I am trying to convert some Matlab code I have for curve fitting my data into python code but am having trouble getting similar answers. The data is:
x = array([ 0. , 12.5 , 24.5 , 37.75, 54. , 70.25, 87.5 ,
108.5 , 129.5 , 150.5 , 171.5 , 193.75, 233.75, 273.75])
y = array([-8.79182857, -5.56347794, -5.45683824, -4.30737662, -1.4394612 ,
-1.58047016, -0.93225927, -0.6719836 , -0.45977157, -0.37622436,
-0.56115757, -0.3038559 , -0.26594558, -0.26496367])
The Matlab code is:
function [estimates, model] = curvefit(xdata, ydata)
% fits data to the curve y(x)=A-B*e(-lambda*x)
start_point = rand(1,3);
model =@efun;
options = optimset('Display','off','TolFun',1e-16,'TolX',1e-16);
estimates = fminsearch(model, start_point,options);
% expfun accepts curve parameters as inputs, and outputs sse,
% the sum of squares error for A -B* exp(-lambda * xdata) - ydata,
% and the FittedCurve.
function [sse,FittedCurve] = efun(v)
A=v(1);
B=v(2);
lambda=v(3);
FittedCurve =A - B*exp(-lambda*xdata);
ErrorVector=FittedCurve-ydata;
sse = sum(ErrorVector .^2);
end
end
err = Inf;
numattempts = 100;
for k=1:numattempts
[intermed,model]=curvefit(x, y));
[thiserr,thismodel]=model(intermed);
if thiserr<err
err = thiserr;
coeffs = intermed;
ymodel = thismodel;
end
and so far in Python I have:
import numpy as np
from pandas import Series, DataFrame
import pandas as pd
import matplotlib.pyplot as plt
from scipy import stats
from scipy.optimize import curve_fit
import pickle
def fitFunc(A, B, k, t):
return A - B*np.exp(-k*t)
init_vals = np.random.rand(1,3)
fitParams, fitCovariances = curve_fit(fitFunc, y, x], p0=init_vals)

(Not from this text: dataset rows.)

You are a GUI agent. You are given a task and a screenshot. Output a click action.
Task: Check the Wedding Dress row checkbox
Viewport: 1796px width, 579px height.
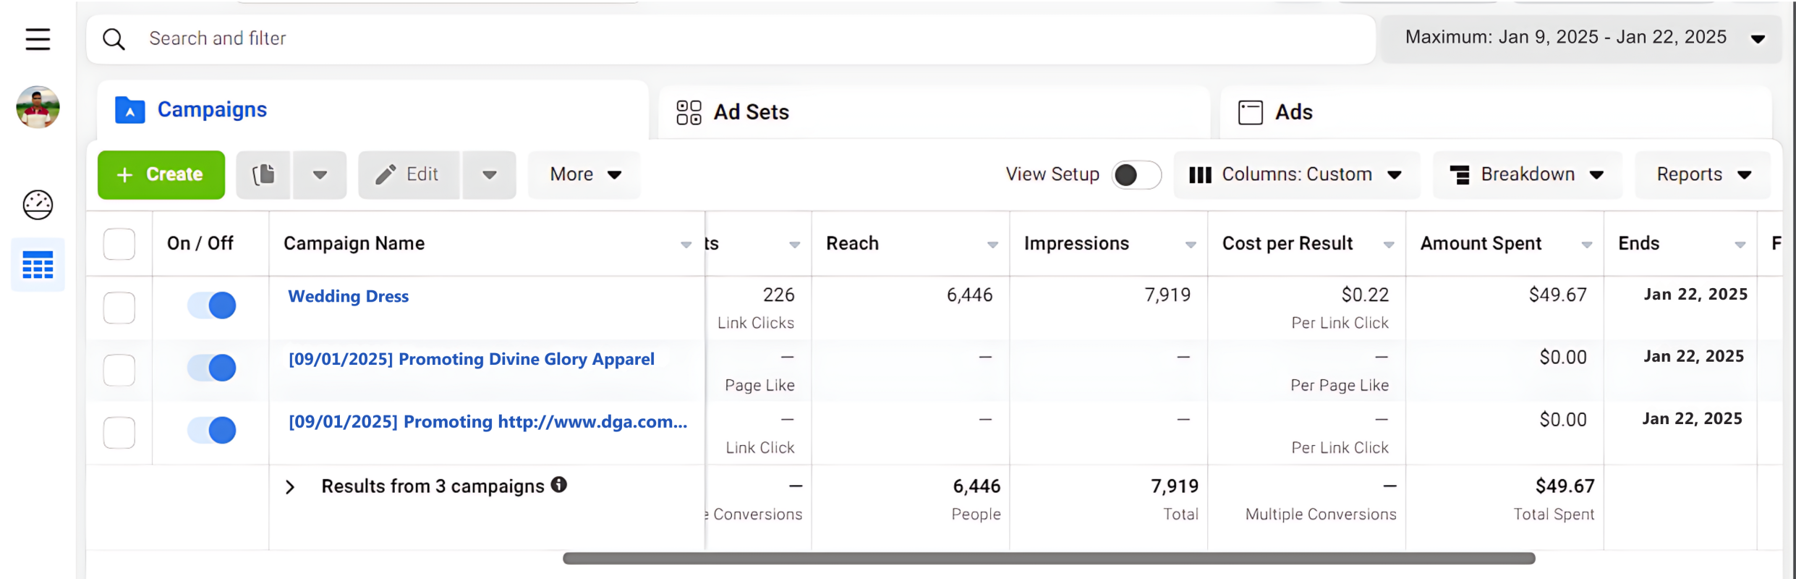click(x=119, y=308)
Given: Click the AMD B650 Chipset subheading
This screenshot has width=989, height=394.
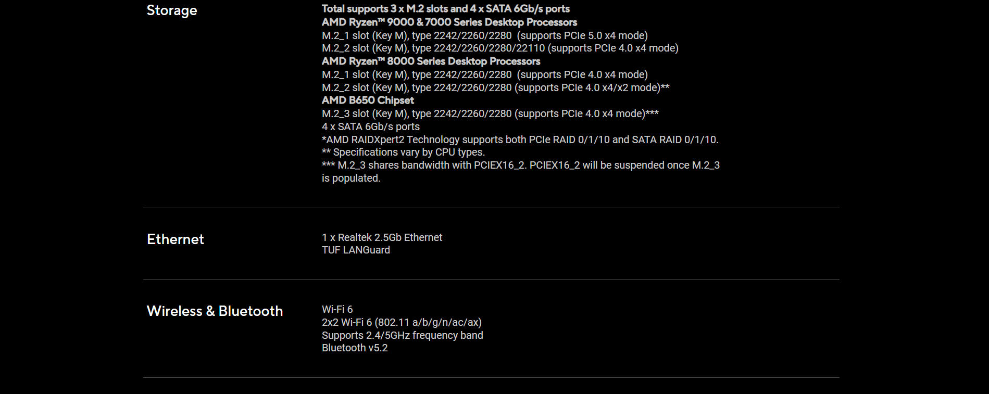Looking at the screenshot, I should [368, 100].
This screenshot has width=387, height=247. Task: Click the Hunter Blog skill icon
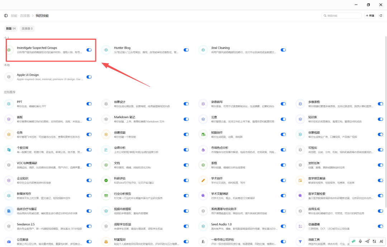(x=106, y=50)
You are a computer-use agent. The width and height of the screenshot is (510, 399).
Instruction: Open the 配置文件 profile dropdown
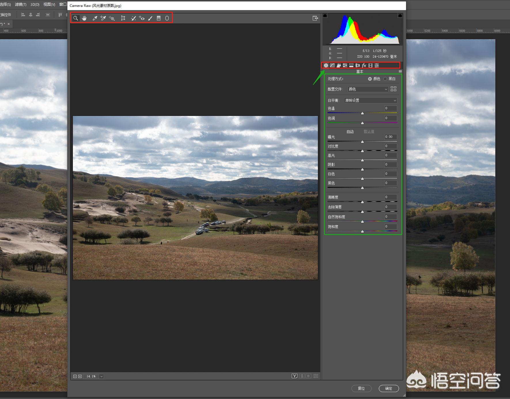(368, 89)
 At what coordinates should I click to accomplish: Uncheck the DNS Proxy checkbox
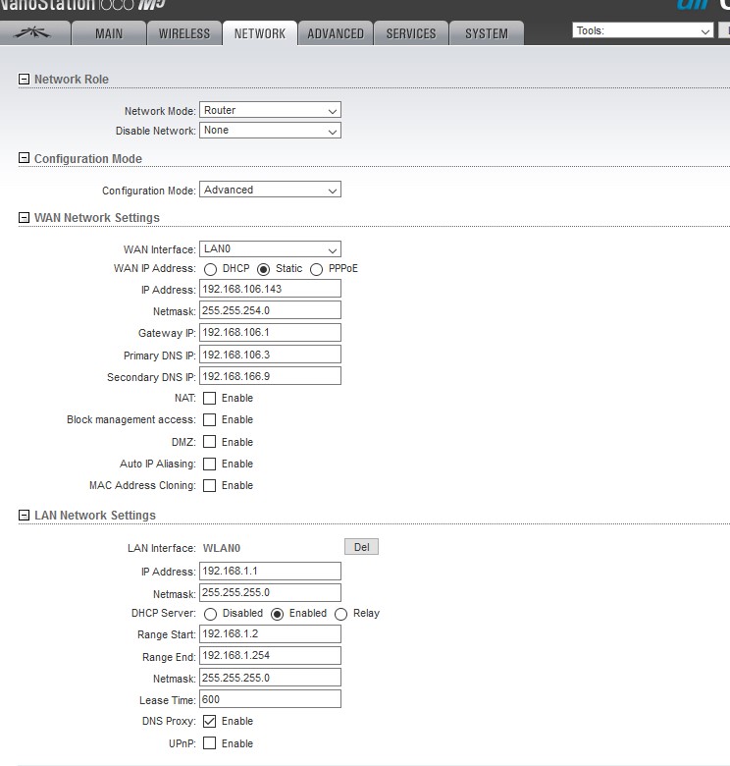209,722
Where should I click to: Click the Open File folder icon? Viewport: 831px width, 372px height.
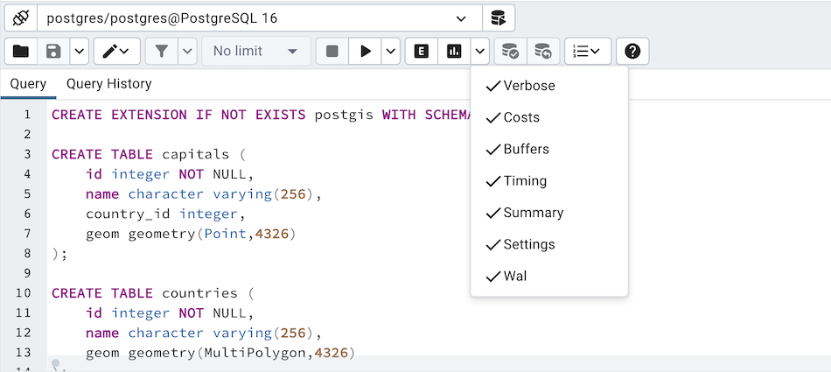point(21,51)
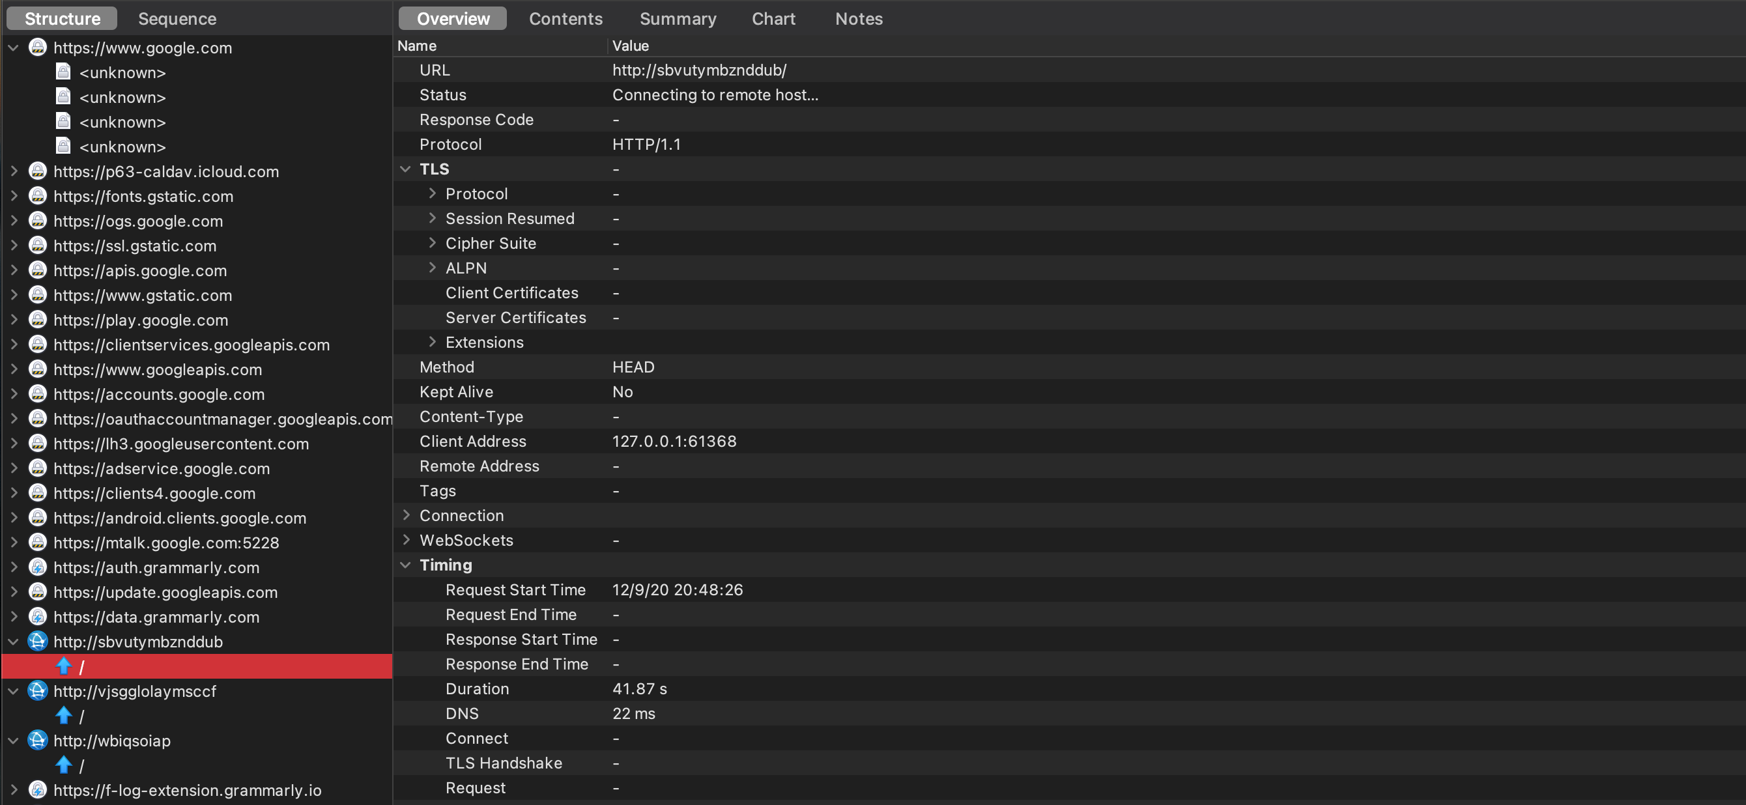Collapse the TLS section

pyautogui.click(x=406, y=169)
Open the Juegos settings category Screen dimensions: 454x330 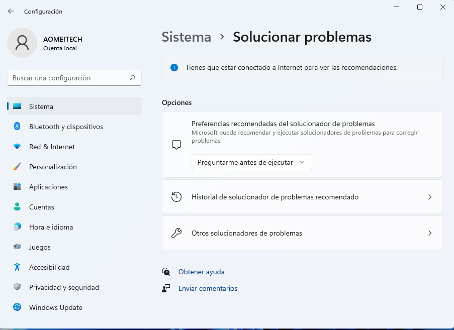40,247
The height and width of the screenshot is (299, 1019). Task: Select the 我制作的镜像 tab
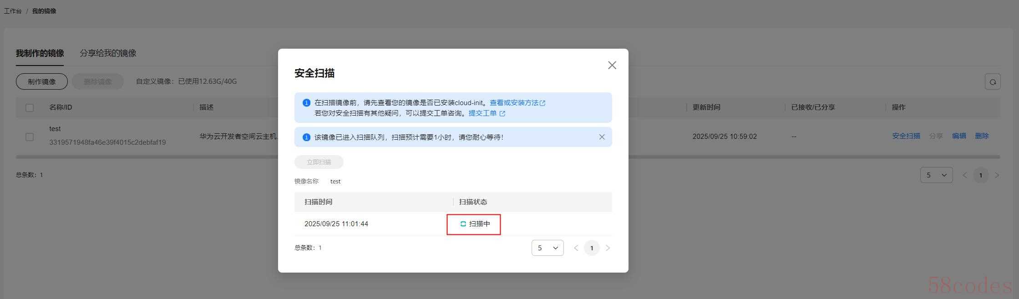click(40, 53)
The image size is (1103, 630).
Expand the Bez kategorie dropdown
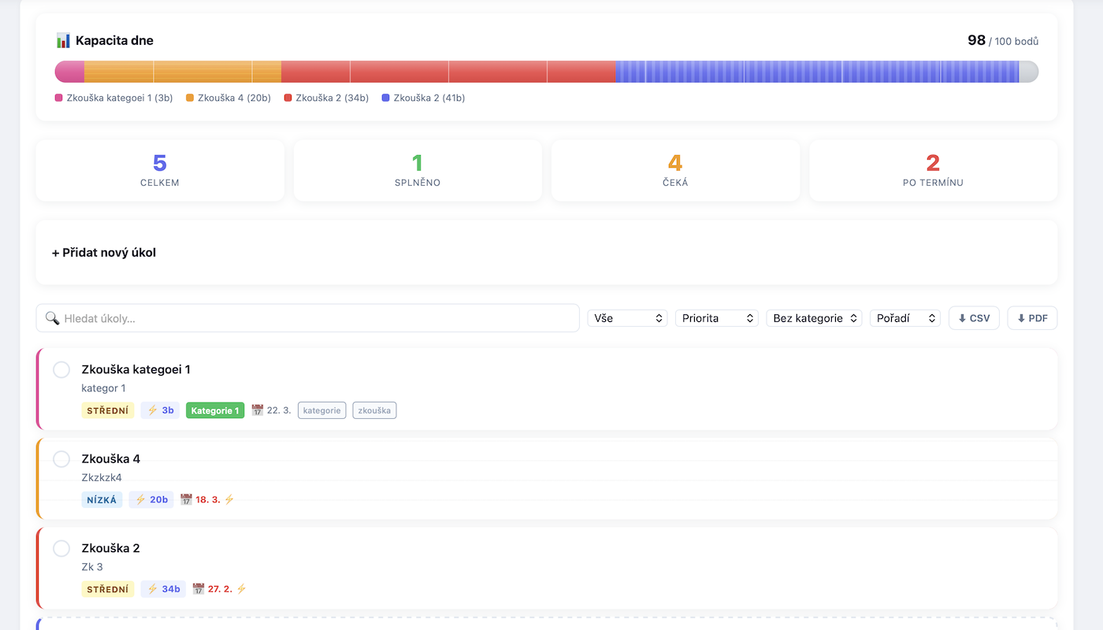pos(814,318)
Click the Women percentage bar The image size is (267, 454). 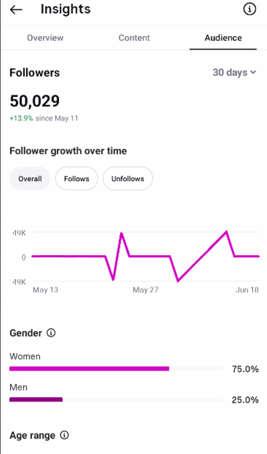(116, 369)
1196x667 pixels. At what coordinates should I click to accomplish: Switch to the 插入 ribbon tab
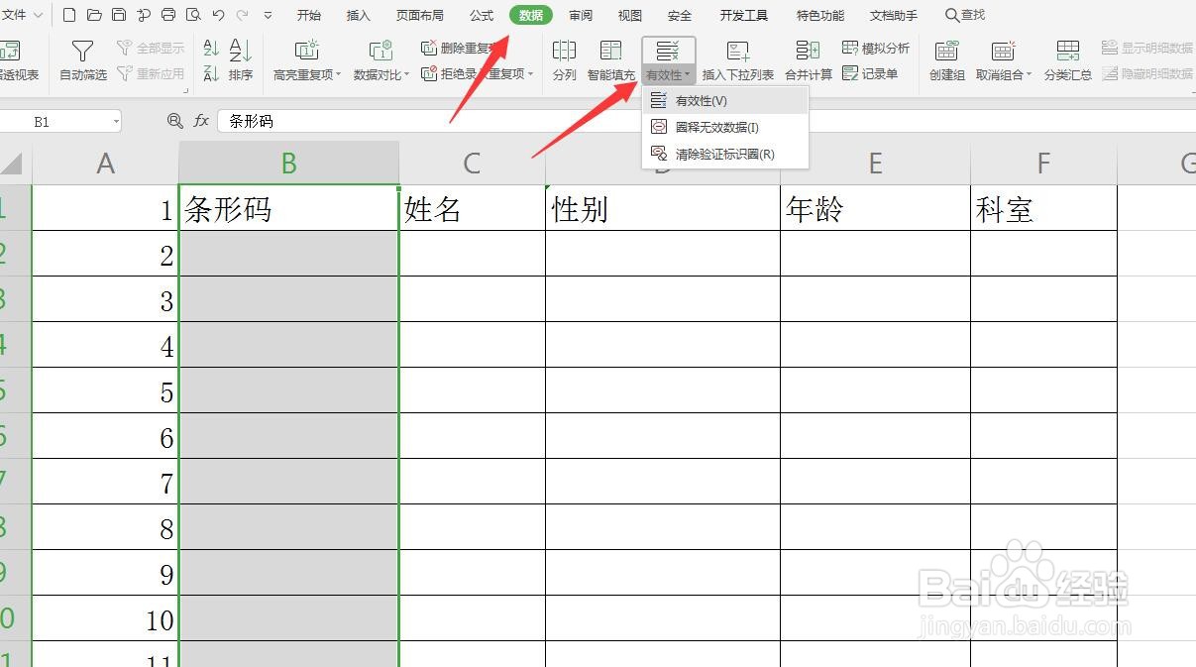pyautogui.click(x=358, y=15)
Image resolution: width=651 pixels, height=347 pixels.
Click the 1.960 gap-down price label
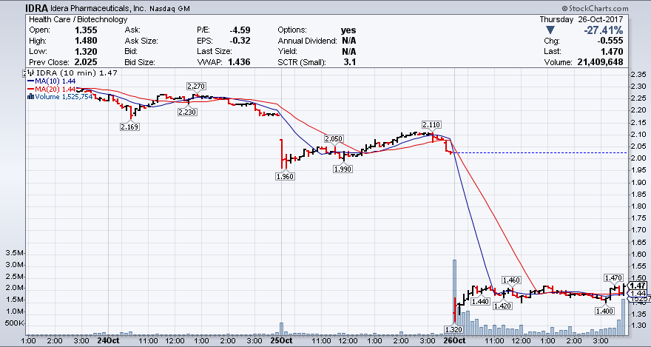tap(283, 176)
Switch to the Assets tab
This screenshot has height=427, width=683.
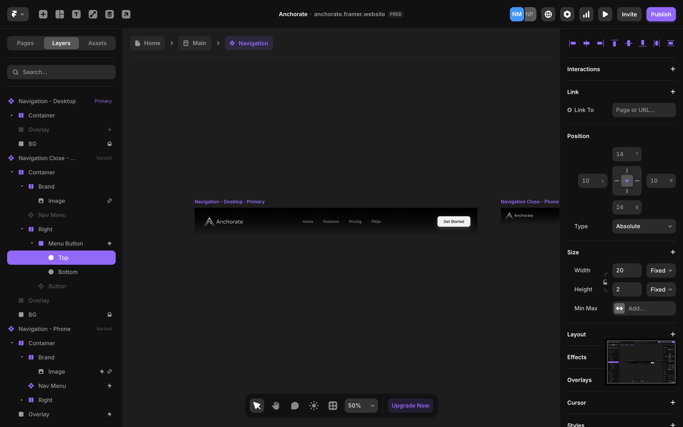[97, 43]
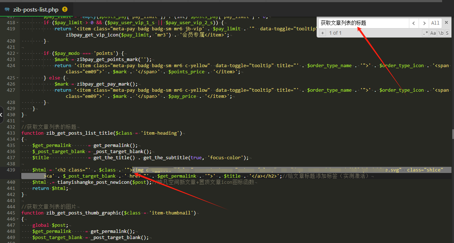Close the find search box

446,22
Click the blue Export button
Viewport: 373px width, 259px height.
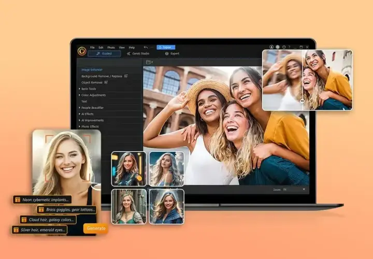pos(166,47)
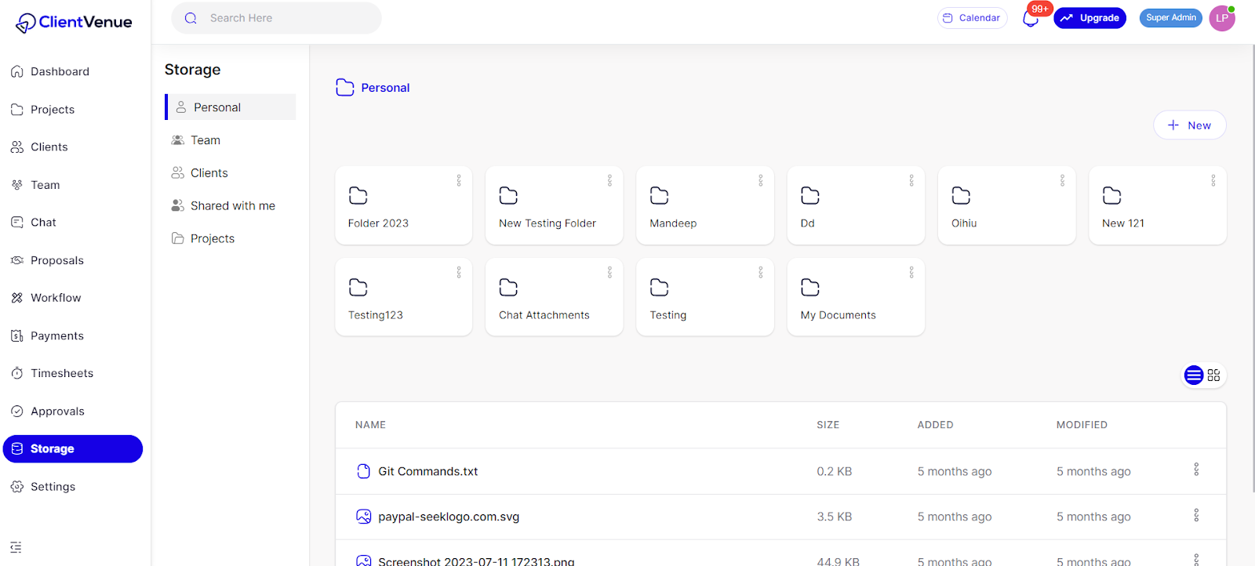Open the paypal-seeklogo.com.svg image file
This screenshot has width=1255, height=566.
pos(448,517)
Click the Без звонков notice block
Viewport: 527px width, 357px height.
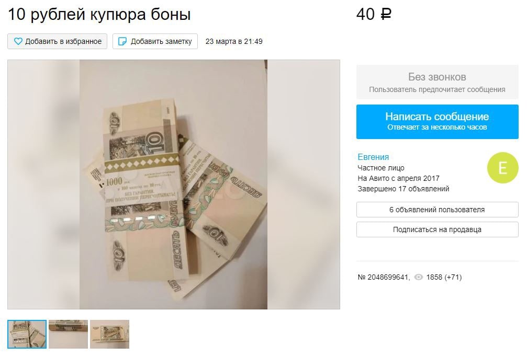(438, 82)
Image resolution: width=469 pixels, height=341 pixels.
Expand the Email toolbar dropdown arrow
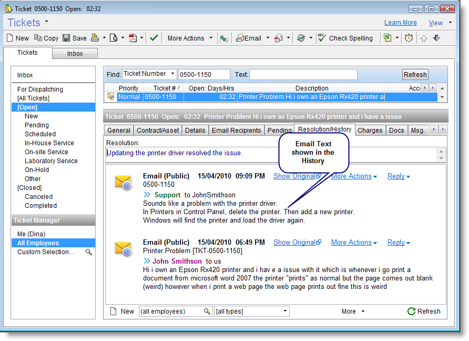[x=268, y=38]
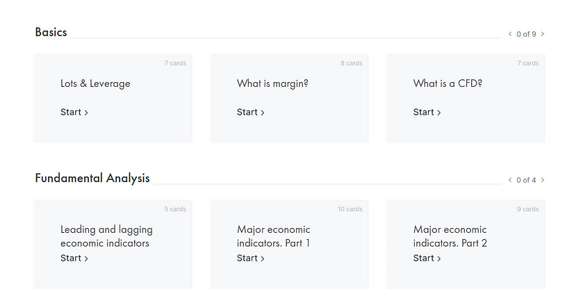
Task: Start Major economic indicators Part 2
Action: pyautogui.click(x=427, y=259)
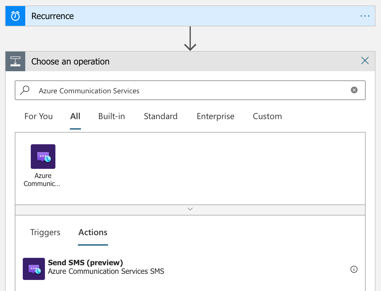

I think I have to do something with running 100 attempts on the p0, but the curve only converges about 1/10 times and it converges to a straight line, way off from the value I get in Matlab. Also most questions regarding curve fitting that I have seen use Bnp.exp(-kt) + A, but the exponential formula I have above is the one I have to use for this data. Any thoughts? Thank you for your time!